» DATA LISTING:
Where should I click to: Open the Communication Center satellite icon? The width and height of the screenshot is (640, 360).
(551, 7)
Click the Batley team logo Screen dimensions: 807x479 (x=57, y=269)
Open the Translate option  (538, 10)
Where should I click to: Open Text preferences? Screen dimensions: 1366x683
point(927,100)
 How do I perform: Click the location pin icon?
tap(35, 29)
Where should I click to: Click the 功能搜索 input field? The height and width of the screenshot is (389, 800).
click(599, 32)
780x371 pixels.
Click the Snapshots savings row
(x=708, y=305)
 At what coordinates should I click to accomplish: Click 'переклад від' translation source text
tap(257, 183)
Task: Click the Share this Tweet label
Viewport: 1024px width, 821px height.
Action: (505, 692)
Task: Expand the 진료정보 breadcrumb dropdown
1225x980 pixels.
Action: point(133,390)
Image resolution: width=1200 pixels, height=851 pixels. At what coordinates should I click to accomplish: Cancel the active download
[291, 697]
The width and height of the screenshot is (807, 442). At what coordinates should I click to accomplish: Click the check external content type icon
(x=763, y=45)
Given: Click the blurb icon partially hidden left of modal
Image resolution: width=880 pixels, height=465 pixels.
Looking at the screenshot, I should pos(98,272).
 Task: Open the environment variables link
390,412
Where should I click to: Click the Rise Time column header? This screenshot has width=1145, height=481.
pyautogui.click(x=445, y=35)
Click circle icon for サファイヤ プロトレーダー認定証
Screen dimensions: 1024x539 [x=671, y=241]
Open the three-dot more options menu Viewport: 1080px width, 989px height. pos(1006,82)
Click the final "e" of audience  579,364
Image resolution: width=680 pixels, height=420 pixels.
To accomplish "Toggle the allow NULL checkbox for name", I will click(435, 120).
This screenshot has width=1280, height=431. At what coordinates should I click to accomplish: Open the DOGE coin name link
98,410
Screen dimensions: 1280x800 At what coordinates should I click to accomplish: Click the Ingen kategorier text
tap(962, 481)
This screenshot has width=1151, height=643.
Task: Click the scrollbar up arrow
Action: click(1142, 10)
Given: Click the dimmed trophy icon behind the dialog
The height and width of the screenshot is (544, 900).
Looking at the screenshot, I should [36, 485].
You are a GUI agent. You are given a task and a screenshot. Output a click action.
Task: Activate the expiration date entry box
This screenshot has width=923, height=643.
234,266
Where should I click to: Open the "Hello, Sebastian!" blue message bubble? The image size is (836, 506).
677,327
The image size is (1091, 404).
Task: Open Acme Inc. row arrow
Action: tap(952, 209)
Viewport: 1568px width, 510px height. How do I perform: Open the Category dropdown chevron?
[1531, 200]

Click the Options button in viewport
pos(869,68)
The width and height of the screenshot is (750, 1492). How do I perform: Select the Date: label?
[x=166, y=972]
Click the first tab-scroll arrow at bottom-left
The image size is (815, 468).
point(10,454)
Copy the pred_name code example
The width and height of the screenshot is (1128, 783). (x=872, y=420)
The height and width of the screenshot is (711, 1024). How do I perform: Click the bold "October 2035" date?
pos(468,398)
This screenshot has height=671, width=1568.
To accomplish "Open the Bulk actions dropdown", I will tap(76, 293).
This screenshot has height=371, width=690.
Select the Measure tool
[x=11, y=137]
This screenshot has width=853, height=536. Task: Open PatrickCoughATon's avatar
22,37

» THE PROBLEM: Your answer should consist of the lines of the listing that contain "will", copied as they stand.

» PROBLEM SOLUTION:
To accomplish "Toggle the allow NULL checkbox for name", I will click(435, 120).
To accomplish "Open the Bulk actions dropdown", I will tap(76, 293).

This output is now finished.